---- Text segment
Wind, rain, seawater pound eastern India as immense, powerful cyclone roars toward coast

10/12/2013
ASSOCIATED PRESS
  • India-Cyclone-shelter

    Indians hold umbrellas as they head to a cyclone shelter in Chatrapur in Ganjam district, today, about 125 miles from the eastern Indian city Bhubaneswar, India.

    ASSOCIATED PRESS

  • Indians hold umbrellas as they head to a cyclone shelter in  Chatrapur in Ganjam district, today, about 125 miles from the eastern Indian city Bhubaneswar, India.
    Indians hold umbrellas as they head to a cyclone shelter in Chatrapur in Ganjam district, today, about 125 miles from the eastern Indian city Bhubaneswar, India.

    BHUBANESHWAR, India — Strong winds and heavy rains pounded India’s eastern coastline today, as hundreds of thousands of people took shelter from a massive, powerful cyclone that was expected to reach land in a few hours.
--------
Reproduce the cyclone news report above word for word, from its headline to its last sentence.
---- Material provided
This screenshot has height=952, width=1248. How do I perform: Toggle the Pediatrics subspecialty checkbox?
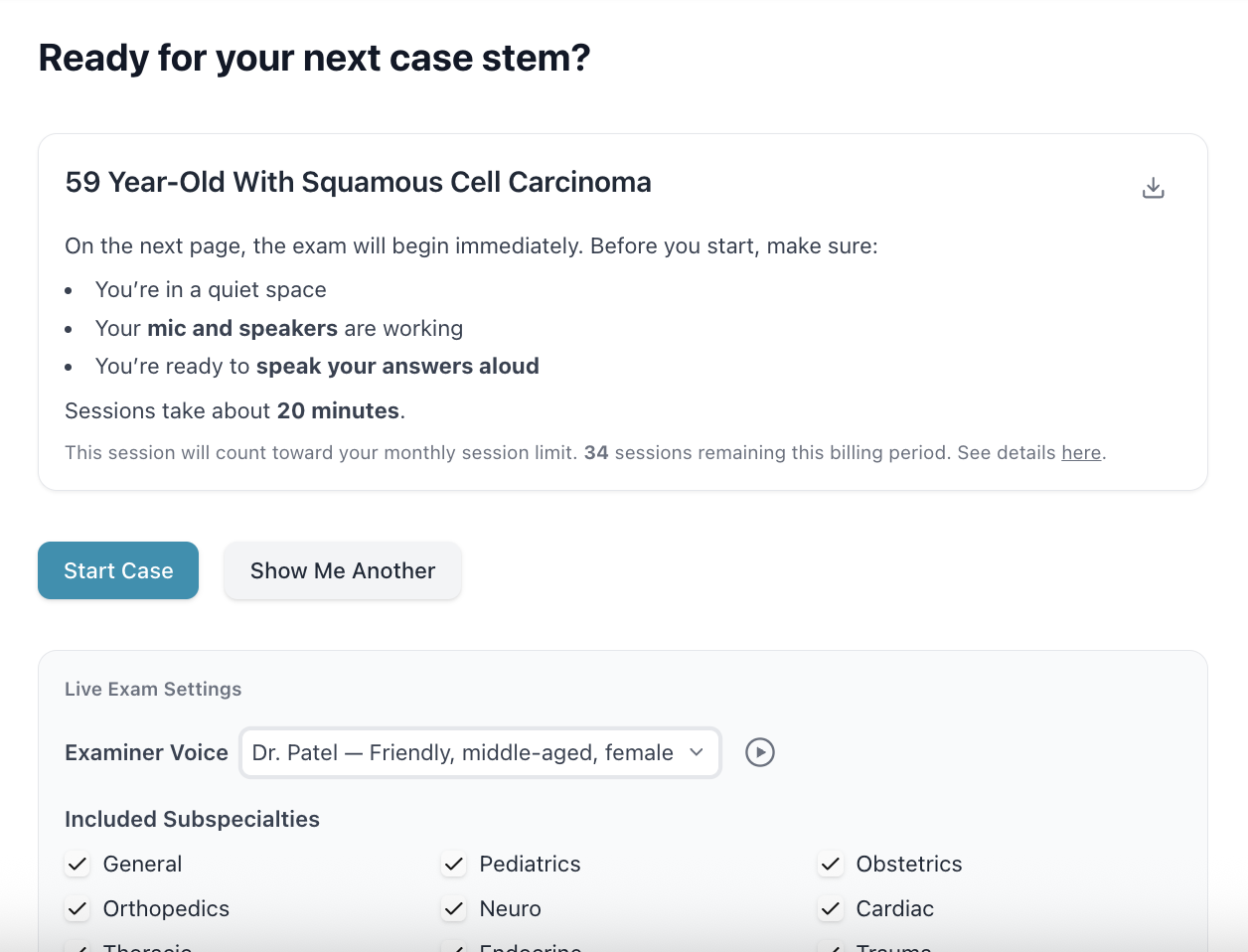(x=454, y=865)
--------
# Full response:
Wind, rain, seawater pound eastern India as immense, powerful cyclone roars toward coast

10/12/2013
ASSOCIATED PRESS
  • India-Cyclone-shelter

    Indians hold umbrellas as they head to a cyclone shelter in Chatrapur in Ganjam district, today, about 125 miles from the eastern Indian city Bhubaneswar, India.

    ASSOCIATED PRESS

  • Indians hold umbrellas as they head to a cyclone shelter in  Chatrapur in Ganjam district, today, about 125 miles from the eastern Indian city Bhubaneswar, India.
    Indians hold umbrellas as they head to a cyclone shelter in Chatrapur in Ganjam district, today, about 125 miles from the eastern Indian city Bhubaneswar, India.

    BHUBANESHWAR, India — Strong winds and heavy rains pounded India’s eastern coastline today, as hundreds of thousands of people took shelter from a massive, powerful cyclone that was expected to reach land in a few hours.